Protestors outside the Supreme Court building following the travel ban annoucnement
Lorie Shaull, Wikimedia Commons

University of Louisiana officials report that none of the school's students and faculty that hail from the seven countries affected by the president's recent travel ban are currently abroad. That means they're essentially safe and sound as far as the order's restrictions are concerned, so long as they remain in the United States.

A statement from the university's Office of International Affairs, which manages the university's international exchange and enrollment program, notes that 10 students, four faculty and one administrator are subject to the travel ban's restrictions on entry.

“Everyone is accounted for, and none were traveling," said director Rose Honegger in the statement. "Our priority is to make sure that they were safe and are here. And to provide support to our students and scholars. Everyone I’ve spoken with seems to be doing OK.”

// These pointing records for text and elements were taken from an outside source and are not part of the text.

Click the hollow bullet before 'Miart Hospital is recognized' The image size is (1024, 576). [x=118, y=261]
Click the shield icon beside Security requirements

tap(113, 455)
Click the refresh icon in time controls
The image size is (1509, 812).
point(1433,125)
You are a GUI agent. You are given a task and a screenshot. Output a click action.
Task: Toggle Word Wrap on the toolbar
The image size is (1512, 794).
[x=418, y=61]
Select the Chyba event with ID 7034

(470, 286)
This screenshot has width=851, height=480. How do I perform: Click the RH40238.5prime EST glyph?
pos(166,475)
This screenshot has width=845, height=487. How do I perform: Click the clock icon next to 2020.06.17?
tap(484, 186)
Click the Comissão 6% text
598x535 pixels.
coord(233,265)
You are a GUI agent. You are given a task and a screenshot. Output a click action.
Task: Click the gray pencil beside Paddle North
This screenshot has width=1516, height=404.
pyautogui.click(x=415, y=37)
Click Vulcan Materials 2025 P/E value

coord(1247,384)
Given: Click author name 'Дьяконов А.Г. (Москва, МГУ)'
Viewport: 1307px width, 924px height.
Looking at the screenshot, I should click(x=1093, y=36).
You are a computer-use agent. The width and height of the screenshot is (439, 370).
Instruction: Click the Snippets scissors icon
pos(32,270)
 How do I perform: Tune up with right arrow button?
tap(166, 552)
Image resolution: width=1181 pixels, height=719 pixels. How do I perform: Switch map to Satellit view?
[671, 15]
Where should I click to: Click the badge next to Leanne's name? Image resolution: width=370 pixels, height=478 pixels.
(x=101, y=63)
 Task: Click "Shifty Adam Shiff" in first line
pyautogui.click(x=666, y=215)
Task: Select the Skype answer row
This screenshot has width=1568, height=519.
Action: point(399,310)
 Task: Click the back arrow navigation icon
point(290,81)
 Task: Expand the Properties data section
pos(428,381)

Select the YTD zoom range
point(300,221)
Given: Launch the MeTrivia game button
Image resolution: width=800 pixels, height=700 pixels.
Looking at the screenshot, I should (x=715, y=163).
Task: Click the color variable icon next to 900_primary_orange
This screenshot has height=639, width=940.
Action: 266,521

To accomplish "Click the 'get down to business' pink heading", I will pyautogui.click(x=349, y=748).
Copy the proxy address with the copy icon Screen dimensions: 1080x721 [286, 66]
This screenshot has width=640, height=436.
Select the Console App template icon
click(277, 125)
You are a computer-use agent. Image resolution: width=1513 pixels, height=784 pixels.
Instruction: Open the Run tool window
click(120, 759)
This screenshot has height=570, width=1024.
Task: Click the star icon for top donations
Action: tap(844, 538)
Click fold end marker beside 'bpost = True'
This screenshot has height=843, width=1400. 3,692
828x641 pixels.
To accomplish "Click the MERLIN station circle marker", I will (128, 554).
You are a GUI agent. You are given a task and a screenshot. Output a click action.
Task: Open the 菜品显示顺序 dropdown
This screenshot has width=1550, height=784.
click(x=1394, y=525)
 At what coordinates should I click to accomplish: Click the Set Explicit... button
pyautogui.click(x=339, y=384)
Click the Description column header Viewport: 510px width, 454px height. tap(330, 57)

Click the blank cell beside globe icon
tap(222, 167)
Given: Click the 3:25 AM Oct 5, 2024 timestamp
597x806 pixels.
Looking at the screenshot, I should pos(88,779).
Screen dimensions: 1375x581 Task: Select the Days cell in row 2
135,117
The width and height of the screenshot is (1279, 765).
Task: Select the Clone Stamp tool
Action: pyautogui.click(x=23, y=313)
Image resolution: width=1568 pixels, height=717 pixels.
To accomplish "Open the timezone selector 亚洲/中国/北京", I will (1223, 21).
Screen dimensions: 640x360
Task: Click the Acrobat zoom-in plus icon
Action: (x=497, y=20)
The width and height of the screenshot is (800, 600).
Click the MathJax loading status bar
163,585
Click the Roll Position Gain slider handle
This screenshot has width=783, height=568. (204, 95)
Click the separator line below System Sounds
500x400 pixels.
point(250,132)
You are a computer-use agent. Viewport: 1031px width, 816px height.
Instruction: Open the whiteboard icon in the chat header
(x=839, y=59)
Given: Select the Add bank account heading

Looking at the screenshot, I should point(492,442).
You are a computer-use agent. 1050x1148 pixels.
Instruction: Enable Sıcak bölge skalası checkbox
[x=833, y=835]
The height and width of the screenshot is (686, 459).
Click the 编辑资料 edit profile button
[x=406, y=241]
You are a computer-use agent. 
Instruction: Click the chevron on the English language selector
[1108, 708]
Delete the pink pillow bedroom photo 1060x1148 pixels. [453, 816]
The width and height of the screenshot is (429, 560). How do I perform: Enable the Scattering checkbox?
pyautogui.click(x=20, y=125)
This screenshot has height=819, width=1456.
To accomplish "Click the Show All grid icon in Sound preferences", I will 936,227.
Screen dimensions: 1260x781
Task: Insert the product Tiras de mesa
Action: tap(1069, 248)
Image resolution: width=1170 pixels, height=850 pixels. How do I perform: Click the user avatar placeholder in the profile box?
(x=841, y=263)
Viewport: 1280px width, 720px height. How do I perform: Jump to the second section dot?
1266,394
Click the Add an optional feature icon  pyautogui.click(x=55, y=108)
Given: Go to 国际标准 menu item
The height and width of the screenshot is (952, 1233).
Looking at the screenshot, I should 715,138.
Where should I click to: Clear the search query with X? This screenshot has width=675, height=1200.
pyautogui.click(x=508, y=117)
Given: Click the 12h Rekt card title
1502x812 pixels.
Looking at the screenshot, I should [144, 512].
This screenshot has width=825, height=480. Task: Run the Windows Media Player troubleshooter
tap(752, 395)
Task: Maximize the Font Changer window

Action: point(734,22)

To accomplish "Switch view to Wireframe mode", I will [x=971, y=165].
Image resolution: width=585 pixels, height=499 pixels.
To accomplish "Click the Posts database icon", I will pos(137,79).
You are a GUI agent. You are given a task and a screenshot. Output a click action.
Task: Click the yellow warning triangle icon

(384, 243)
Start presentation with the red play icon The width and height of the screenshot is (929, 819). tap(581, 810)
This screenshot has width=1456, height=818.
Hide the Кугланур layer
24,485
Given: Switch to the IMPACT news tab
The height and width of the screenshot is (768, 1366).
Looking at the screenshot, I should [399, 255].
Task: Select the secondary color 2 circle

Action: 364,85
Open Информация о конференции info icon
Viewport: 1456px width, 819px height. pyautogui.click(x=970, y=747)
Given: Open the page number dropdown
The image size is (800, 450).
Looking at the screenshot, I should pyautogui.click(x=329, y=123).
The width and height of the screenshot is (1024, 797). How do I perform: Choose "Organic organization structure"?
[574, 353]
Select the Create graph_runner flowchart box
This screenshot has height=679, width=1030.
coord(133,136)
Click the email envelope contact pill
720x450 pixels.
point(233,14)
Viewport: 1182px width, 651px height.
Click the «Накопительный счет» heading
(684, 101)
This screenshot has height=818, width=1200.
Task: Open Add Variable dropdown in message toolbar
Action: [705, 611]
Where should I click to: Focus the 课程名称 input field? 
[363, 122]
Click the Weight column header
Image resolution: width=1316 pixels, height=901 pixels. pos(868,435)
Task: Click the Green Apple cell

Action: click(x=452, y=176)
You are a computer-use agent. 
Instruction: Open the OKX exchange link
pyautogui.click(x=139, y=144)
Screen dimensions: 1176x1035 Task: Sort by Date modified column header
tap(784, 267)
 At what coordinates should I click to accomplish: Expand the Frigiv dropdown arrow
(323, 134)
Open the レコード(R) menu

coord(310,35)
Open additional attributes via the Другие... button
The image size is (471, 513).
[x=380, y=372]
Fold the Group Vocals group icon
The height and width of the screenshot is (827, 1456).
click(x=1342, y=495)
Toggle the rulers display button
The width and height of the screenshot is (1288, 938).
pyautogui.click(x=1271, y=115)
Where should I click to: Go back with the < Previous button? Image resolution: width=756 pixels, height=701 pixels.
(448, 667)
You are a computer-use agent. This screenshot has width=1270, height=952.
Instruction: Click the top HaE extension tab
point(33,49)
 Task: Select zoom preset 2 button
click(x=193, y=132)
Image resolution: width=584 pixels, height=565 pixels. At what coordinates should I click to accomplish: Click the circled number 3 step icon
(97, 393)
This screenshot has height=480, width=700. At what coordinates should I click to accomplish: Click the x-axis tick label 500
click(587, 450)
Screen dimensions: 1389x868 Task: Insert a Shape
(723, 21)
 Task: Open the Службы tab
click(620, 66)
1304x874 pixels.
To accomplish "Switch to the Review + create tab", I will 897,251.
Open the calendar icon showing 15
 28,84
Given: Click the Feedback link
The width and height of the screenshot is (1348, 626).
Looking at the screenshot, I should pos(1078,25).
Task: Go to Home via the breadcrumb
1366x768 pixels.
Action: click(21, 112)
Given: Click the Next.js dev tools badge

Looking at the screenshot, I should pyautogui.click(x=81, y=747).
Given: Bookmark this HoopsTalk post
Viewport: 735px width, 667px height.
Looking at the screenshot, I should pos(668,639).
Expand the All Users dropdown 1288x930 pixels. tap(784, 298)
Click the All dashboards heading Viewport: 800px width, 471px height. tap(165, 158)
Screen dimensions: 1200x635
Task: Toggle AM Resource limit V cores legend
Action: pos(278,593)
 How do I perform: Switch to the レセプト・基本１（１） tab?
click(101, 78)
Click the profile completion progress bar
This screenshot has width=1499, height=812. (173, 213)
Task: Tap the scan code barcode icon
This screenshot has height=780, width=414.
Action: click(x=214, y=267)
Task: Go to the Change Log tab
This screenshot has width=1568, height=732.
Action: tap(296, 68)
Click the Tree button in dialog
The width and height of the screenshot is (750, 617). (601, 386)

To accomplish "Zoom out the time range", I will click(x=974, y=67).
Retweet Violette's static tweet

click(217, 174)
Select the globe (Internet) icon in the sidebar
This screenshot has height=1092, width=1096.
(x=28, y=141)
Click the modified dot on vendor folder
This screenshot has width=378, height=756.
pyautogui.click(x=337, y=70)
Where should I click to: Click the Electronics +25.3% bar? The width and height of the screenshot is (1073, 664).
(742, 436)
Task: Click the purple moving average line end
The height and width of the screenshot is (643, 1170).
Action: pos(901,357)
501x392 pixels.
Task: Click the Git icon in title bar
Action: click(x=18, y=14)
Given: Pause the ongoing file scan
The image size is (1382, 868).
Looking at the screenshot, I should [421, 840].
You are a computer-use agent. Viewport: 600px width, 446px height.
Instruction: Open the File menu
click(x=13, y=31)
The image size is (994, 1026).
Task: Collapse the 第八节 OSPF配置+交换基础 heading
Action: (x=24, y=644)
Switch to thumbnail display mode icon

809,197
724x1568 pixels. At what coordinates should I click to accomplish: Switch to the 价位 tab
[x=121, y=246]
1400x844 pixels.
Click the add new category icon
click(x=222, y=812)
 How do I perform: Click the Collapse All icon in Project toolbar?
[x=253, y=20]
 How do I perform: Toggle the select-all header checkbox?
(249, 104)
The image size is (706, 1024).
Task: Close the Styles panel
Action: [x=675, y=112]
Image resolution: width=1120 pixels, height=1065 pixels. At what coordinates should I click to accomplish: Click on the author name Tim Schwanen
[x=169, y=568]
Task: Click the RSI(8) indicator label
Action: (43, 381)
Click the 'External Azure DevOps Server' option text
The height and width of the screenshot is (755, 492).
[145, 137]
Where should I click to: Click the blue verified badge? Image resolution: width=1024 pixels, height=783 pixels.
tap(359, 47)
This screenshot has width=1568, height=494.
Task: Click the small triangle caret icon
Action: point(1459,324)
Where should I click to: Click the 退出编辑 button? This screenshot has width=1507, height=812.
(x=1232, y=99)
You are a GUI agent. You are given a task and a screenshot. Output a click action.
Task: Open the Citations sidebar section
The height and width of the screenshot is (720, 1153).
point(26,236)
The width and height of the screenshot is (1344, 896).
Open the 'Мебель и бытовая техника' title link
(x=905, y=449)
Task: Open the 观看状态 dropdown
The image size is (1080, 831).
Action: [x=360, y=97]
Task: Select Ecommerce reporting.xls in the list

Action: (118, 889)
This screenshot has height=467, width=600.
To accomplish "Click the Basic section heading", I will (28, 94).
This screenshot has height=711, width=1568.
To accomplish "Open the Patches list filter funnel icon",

The ban, implemented by executive order of President Donald Trump on Jan. 27, broadly bars entry into the United States for nationals from Sudan, Syria, Somalia, Libya, Yemen, Afghanistan, Iraq and Iran.

Of the 15 UL affiliates affected by the ban, 13 are from Iran. All four faculty members and the lone administrator are Iranian nationals. UL reports that it has 563 international students enrolled and 122 international faculty, staff and researches.

To be sure, the ban only affects the UL students and faculty should they leave the United States and attempt to return within the 90 day window on travelers other than refugees.

State department officials announced today that 60,000 visas were revoked. A lawyer with the U.S. Department of Justice claimed the number was closer to 100,000.

A widespread public and political backlash burst at the ban's announcement, including protests at airports around the world, with many claiming the order constituted a bigoted restriction on Muslim immigrants. The Trump administration has clarified portions of order, exempting green card holders, though it remains controversial.

The president's ban has faced legal challenge since the immediate hours of its announcement. Federal judges in Detroit, Los Angeles and New York have ordered stays on the order's enforcement, particularly as it pertains to permanent residents and persons already granted lawful entry.

UL's statement notes that officials have offered legal resources and support to any school community members affected by the ban. The Office of International Affairs hosted a question and answer session with interested students earlier this week, connecting attendees with a local immigration attorney.